Die Stille war quälend; deinen Blick hielt ich auch nicht mehr aus, und für die nächsten fünf Minuten, wenigstens die, hatte anscheinend keiner von uns einen Plan oder zumindest einen Vorschlag. Den machte nun ich, und er überraschte mich mehr als euch. Hört mal zu, Jungs, sprach ich munter wie eine Turnlehrerin, ich muß jetzt wirklich weiter, ein paar Dinge erledigen. Doch falls ihr am Sonntag nichts Besseres vorhabt, könnten wir gemeinsam essen, bei mir in Moabit. Ich mach Spargel mit kleinen Schnitzeln. Oder möchtet ihr lieber Rouladen?

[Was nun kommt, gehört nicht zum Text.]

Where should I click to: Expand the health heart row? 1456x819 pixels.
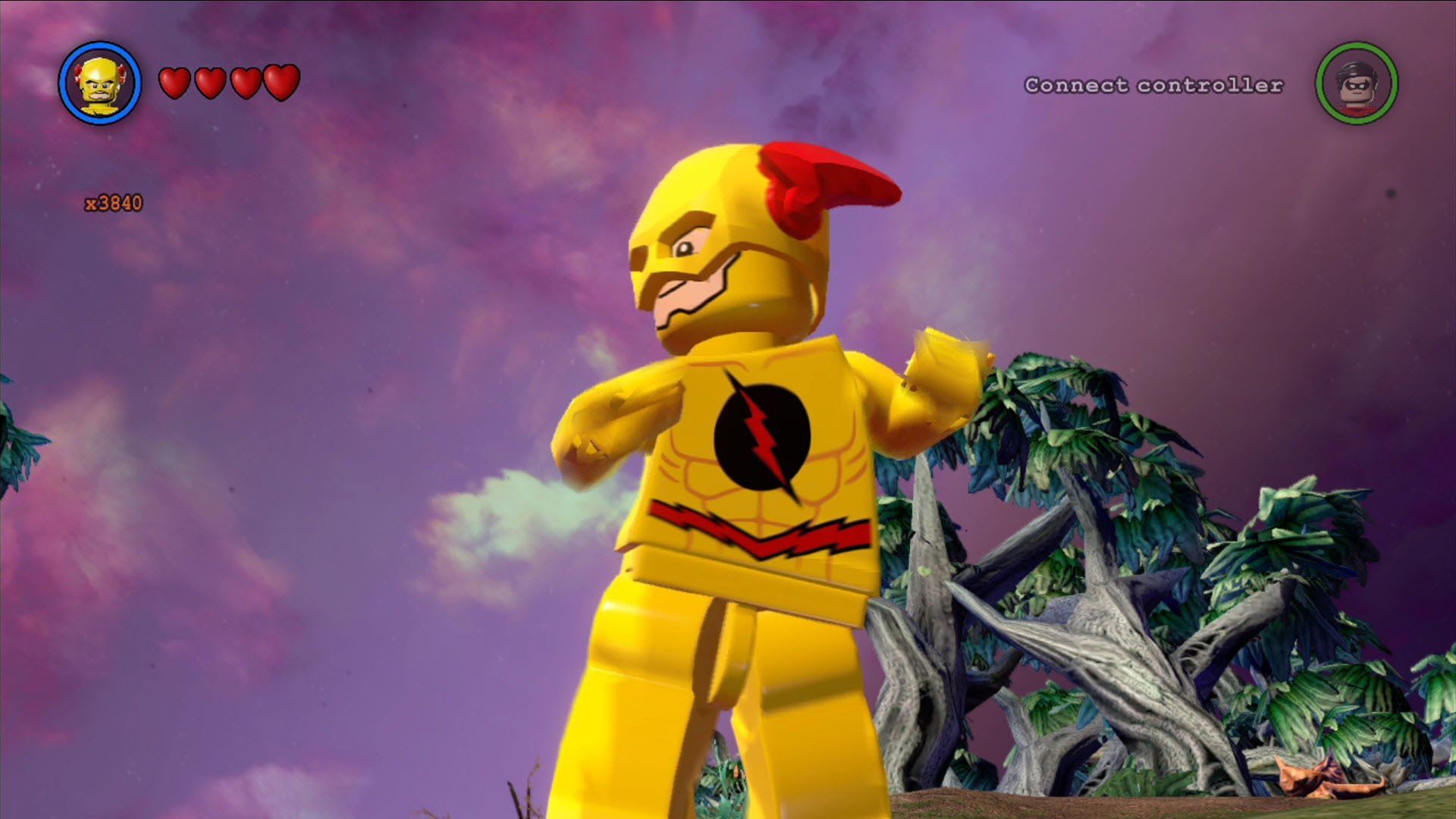click(x=228, y=82)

In deinem Gesicht ging etwas vor, was ich nicht zu deuten vermochte; doch dann erhellte sich deine Miene, so enorm, als wären all die düsteren Gedanken, die sich in den Stirnfalten über deinen eben noch hochgezogenen Augenbrauen verborgen hatten, hervorgekrochen und binnen einer Sekunde zu paarungsbereiten Glühwürmchen mutiert.»Au ja«, riefst du,»Spargel hatten wir lange nicht mehr.«
Ich schrieb euch meine Telefonnummer, die richtige, auf eine Serviette, ebenso meine Adresse.

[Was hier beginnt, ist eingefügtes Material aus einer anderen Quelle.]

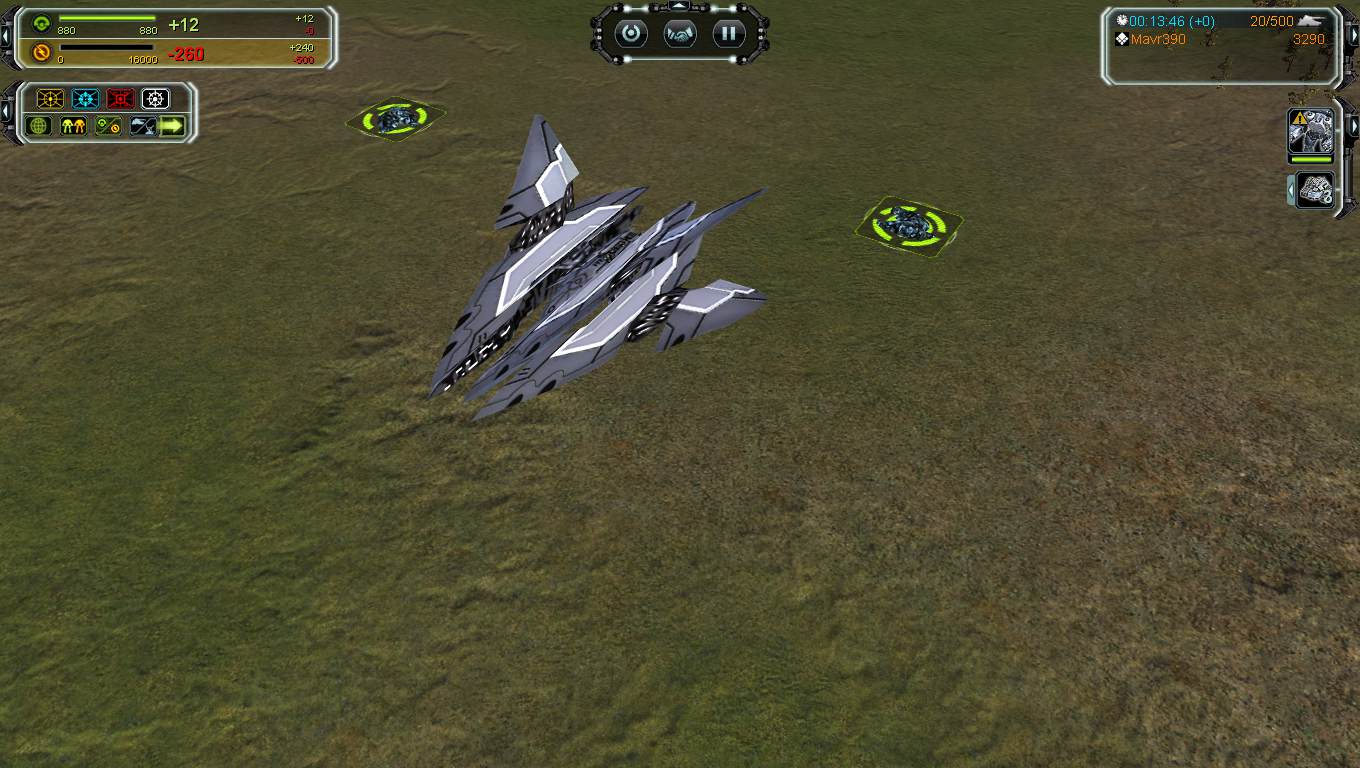Collapse the overlay options panel side arrow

«Aha, Moabit. Auch ne schöne Gegend, stimmt’s, Ben?«sagtest du heiter und seltsam gedehnt, so, als hätte ich gerade einen Witz erzählt, den du dir unbedingt merken müßtest.
Wir verabredeten uns für sechs Uhr abends. Ich sargte meinen Kasper wieder ein, klemmte mir den Karton unter einen Arm, die Tasche unter den anderen und die Rose zwischen die Zähne und machte mich winkend vom Acker. Ihr hattet behauptet, noch sitzen bleiben zu wollen.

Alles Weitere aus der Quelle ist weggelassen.